B. UN ARRÊT IMPORTANT DE LA COUR DE JUSTICE DE L'UNION EUROPÉENNE...
La Cour de justice de l'Union européenne a estimé, par un arrêt « El Dridi » du 28 avril 2011, que le fait de prévoir une peine d'emprisonnement pour un étranger soumis à une mesure d'éloignement et qui se soustrait à cette mesure est incompatible avec les articles 15 et 16 de la directive 2008/115/CE relative aux normes et procédures communes applicables dans les Etats membres au retour des ressortissants de pays tiers en séjour irrégulier (directive « retour »). Ce faisant, la Cour ne s'est pas appuyée sur la nécessité de préserver les droits des migrants. Elle a plutôt considéré que le fait de placer des étrangers en instance d'éloignement en détention allait directement à l'encontre de l'objectif assigné par la directive, qui est bien l'éloignement .
Bien que concernant l'Italie, cette décision risquait de remettre en cause une partie importante des procédures d'éloignement menées par l'administration française.
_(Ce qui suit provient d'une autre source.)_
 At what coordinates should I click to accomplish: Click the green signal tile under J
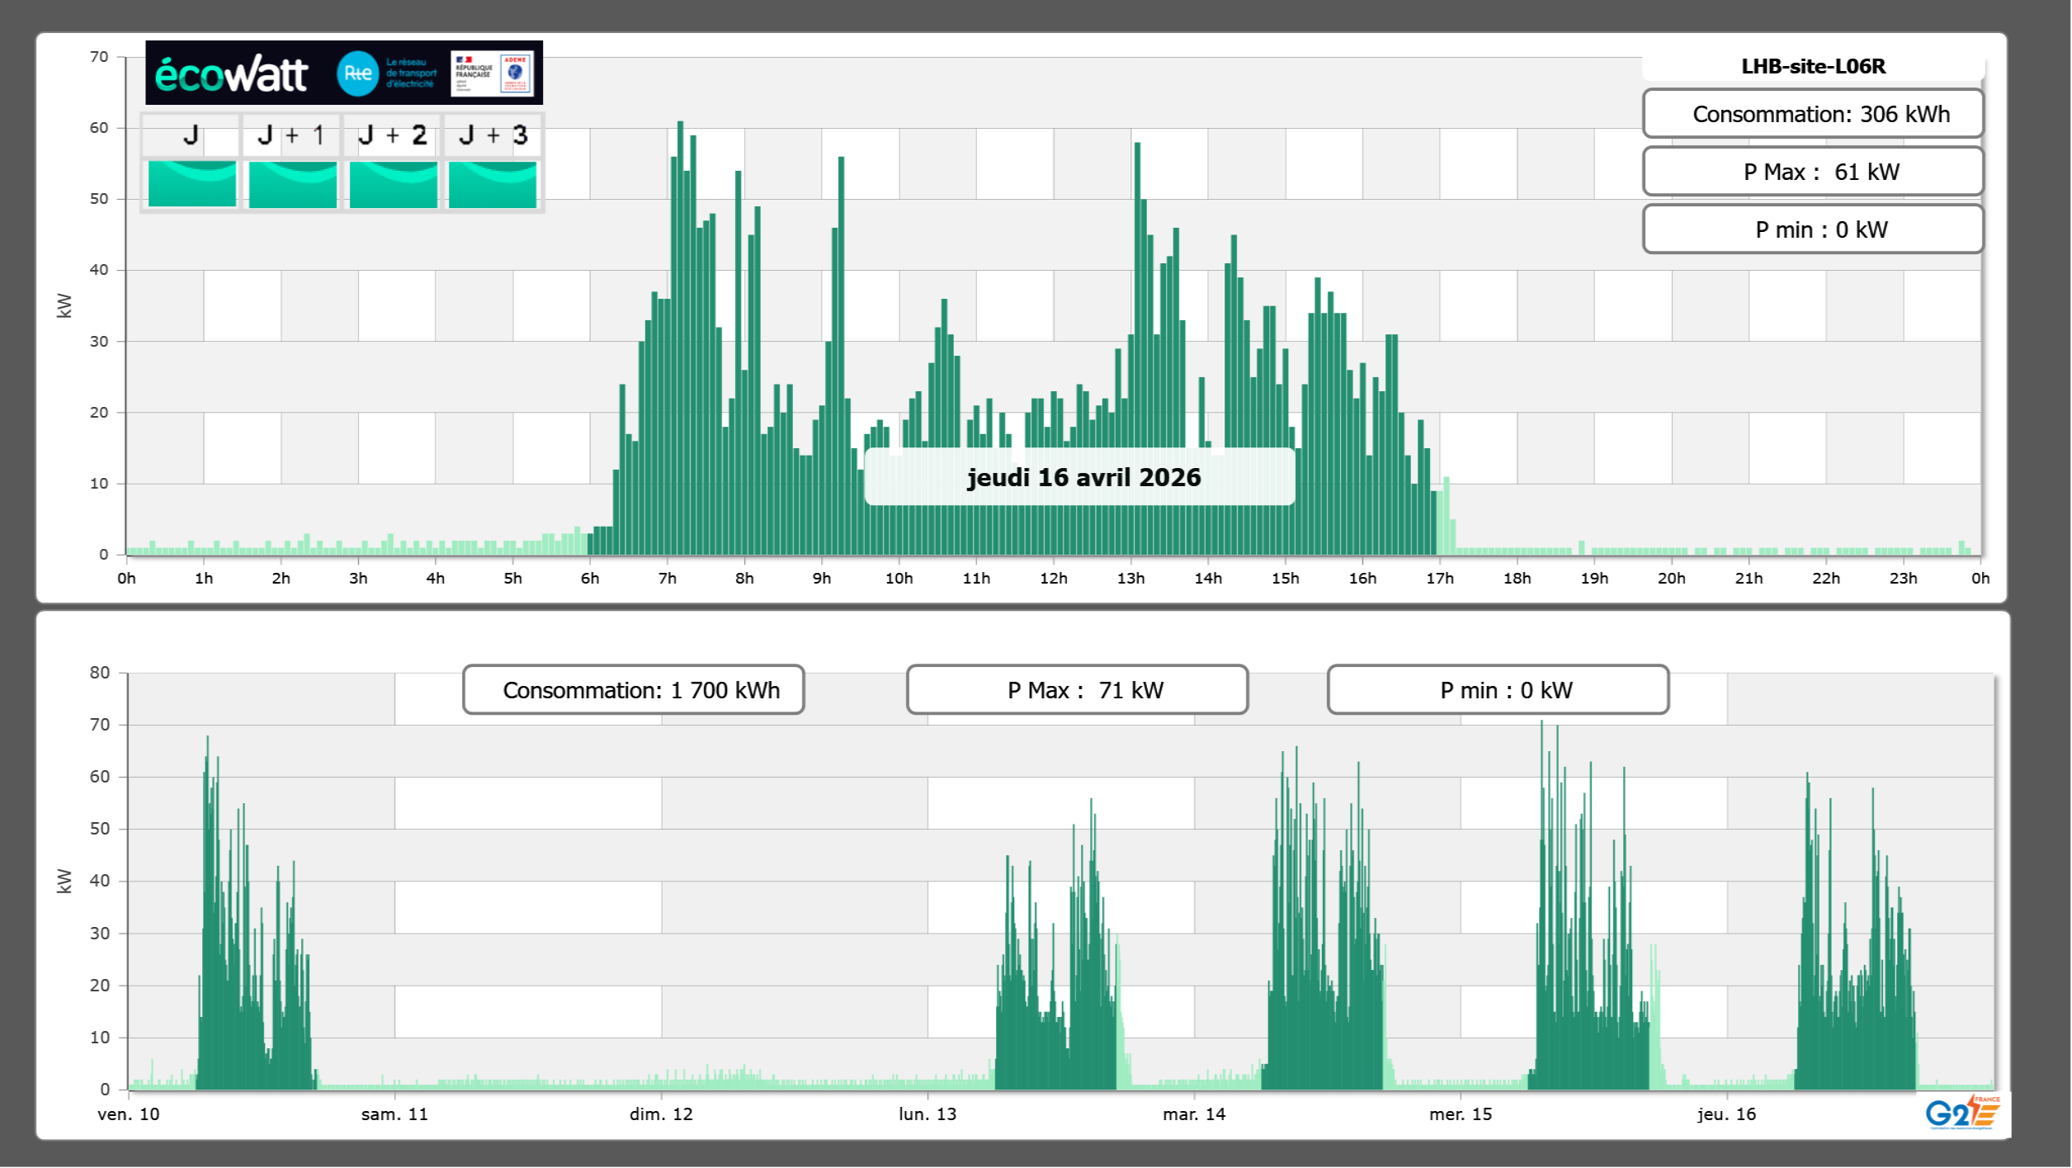192,183
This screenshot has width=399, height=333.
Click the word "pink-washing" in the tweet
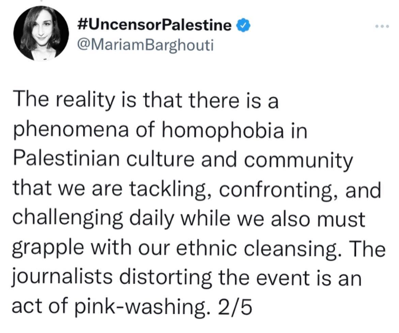point(143,307)
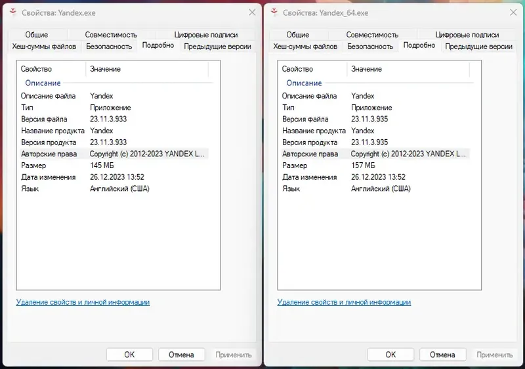The height and width of the screenshot is (369, 525).
Task: Click Свойство column header in Yandex.exe window
Action: tap(36, 69)
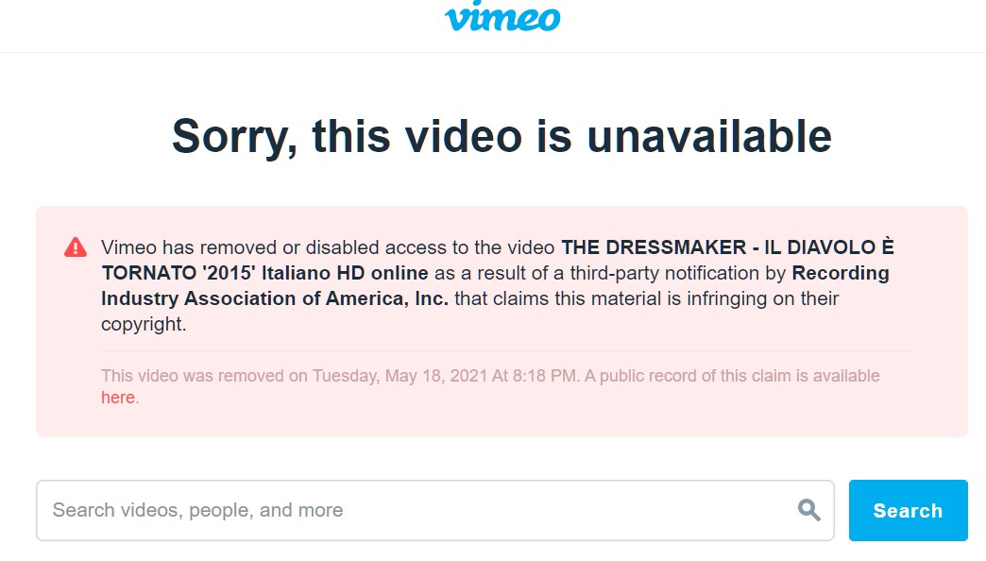Open the public record via the 'here' link
The image size is (986, 561).
118,398
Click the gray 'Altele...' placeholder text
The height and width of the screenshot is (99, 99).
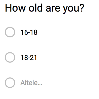click(31, 83)
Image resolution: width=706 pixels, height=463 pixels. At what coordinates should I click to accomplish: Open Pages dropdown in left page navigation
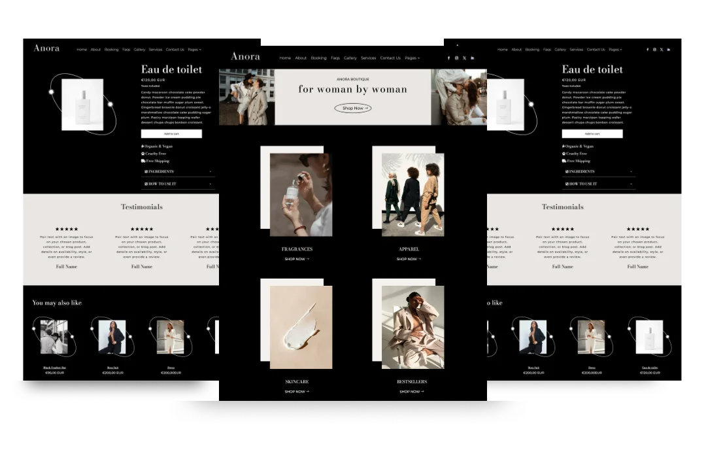[x=194, y=50]
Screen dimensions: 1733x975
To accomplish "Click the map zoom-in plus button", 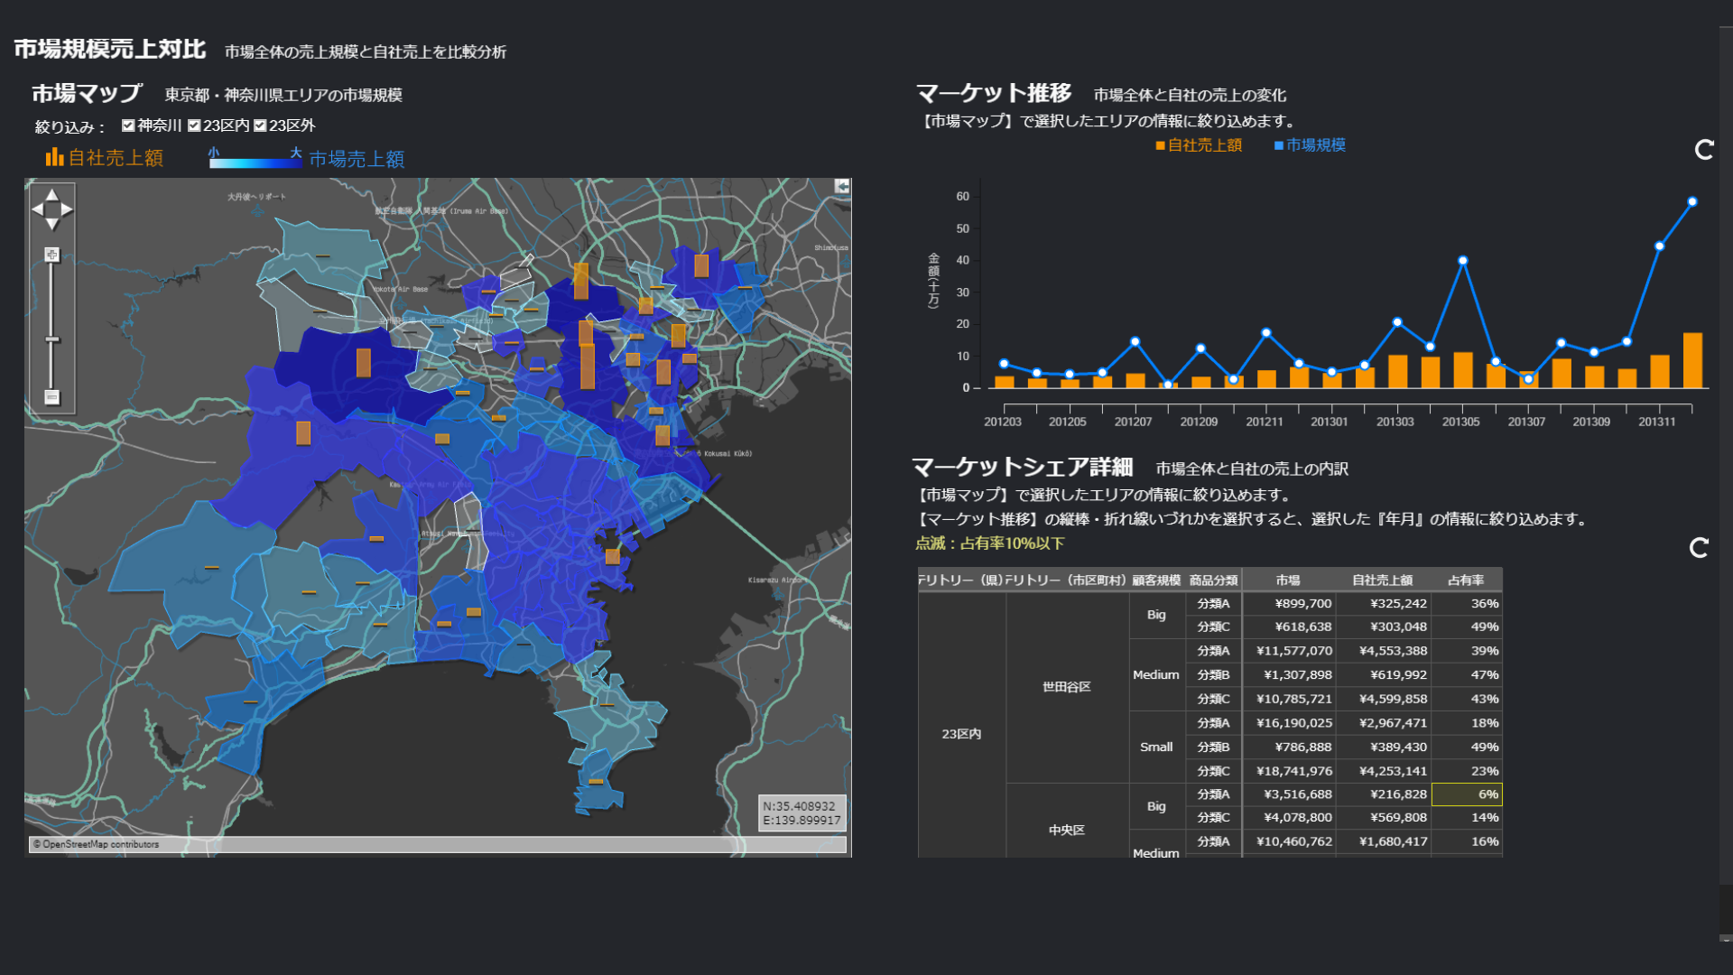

En effet, ces procédures trouvent souvent leur origine dans un contrôle d'identité, qui débouche sur une garde à vue puis sur une décision préfectorale de placement en rétention et d'éloignement.
Or, la garde à vue n'est possible que parce que les étrangers concernés sont soupçonnés d'être en infraction avec une règle juridique sanctionnée par une peine de prison : en l'occurrence, le plus souvent, l'article L. 621-1 du code des étrangers qui punit d'une peine de prison d'un an (et de 3 750 euros d'amende) le simple séjour irrégulier.
En l'absence de possibilité de garde à vue, lorsqu'un contrôle d'identité est effectué et que la personne contrôlée dispose de documents d'identité, la vérification d'identité ne se justifie pas et les policiers ou gendarmes ne peuvent obliger la personne à les accompagner. Si la personne contrôlée ne dispose pas de documents d'identité, les forces de l'ordre ne disposent que de quatre heures pour établir qu'il existe un risque de fuite, délai pendant lequel la préfecture doit prendre une décision d'OQTF sans délai de départ volontaire assorti d'un placement en rétention .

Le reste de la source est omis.